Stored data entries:
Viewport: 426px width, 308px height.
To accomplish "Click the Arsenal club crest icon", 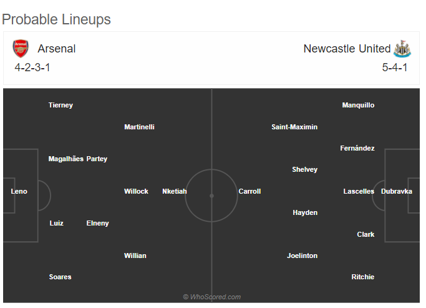I will coord(21,49).
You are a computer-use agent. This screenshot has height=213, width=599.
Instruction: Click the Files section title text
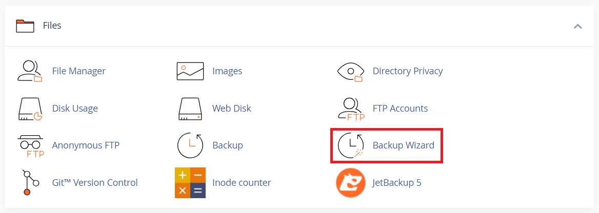point(52,26)

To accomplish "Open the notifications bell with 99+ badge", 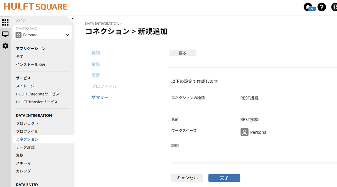I will tap(307, 6).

» Exercise brief:
Could you find each line in the entries that contains the string "height" and copy it?

» Exercise result:
Viewport: 426px width, 308px height.
You are a computer-use agent. This screenshot has height=213, width=599.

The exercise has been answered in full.